▶ _Data shown_
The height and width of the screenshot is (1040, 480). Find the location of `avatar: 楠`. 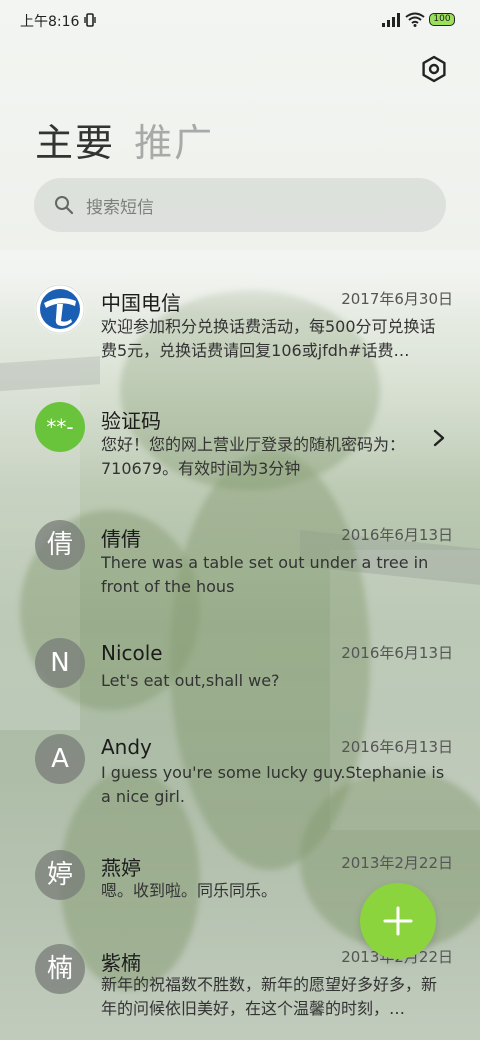

avatar: 楠 is located at coordinates (60, 969).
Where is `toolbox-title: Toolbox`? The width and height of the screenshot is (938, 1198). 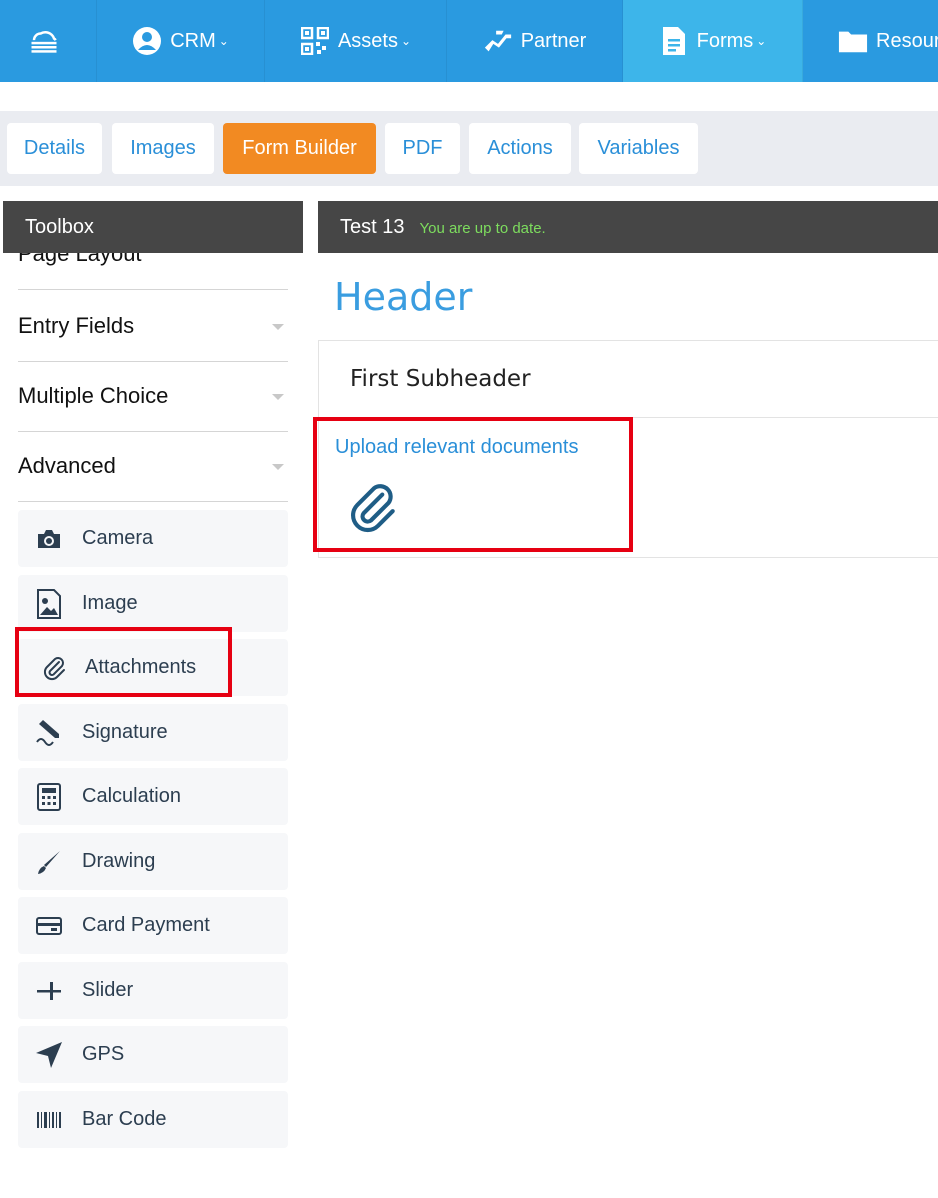 toolbox-title: Toolbox is located at coordinates (153, 227).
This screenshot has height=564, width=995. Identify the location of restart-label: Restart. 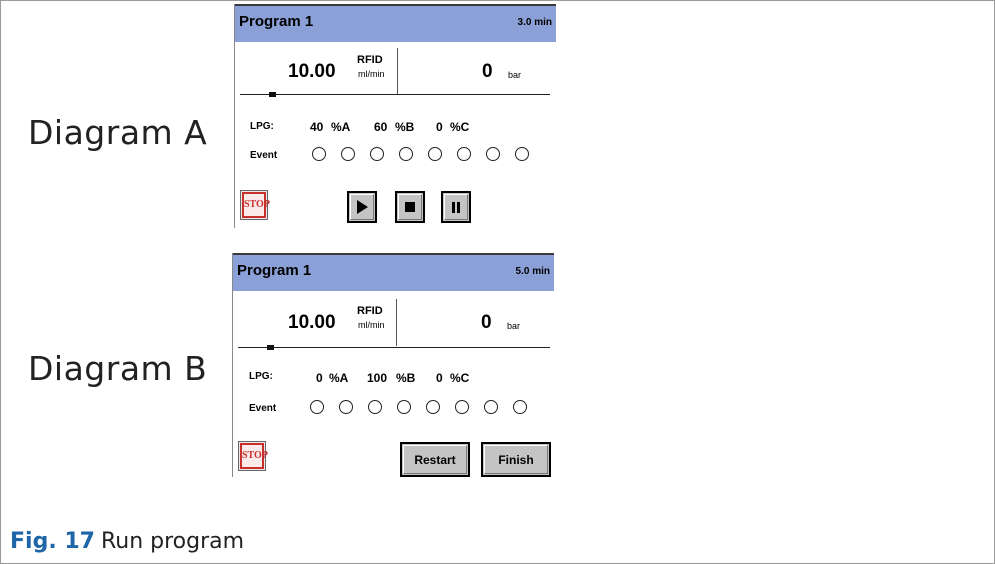
(435, 460).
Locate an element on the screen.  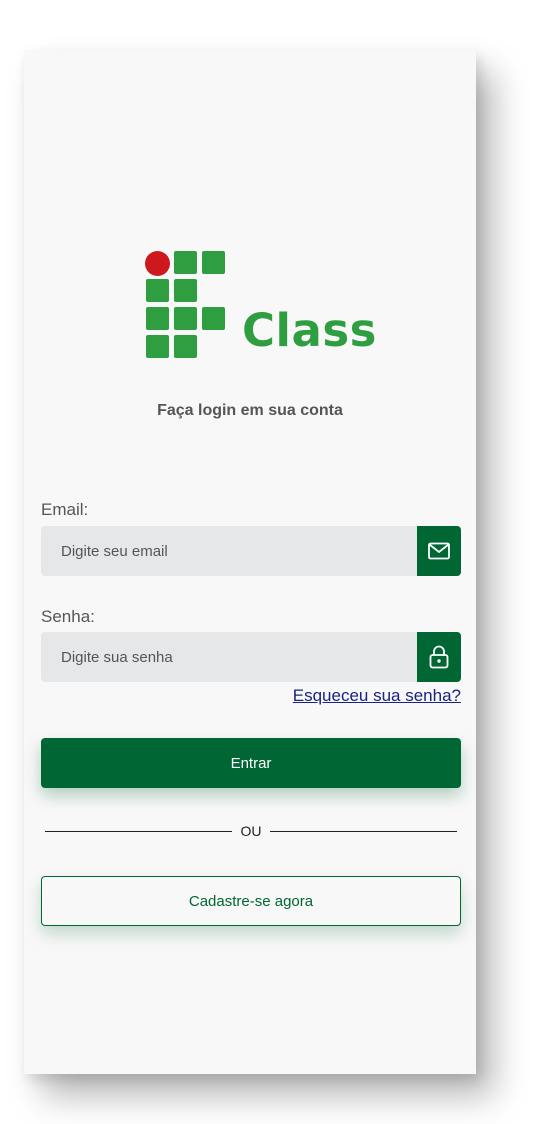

▶ _Work to complete_
Please copy the material word for word from the line with "This screenshot has" through its final line, both ends included. Don't include the pictures in your answer.

▶ _Output_
This screenshot has height=564, width=995. Identify the location of restart-label: Restart. 
(435, 460).
Locate an element on the screen.  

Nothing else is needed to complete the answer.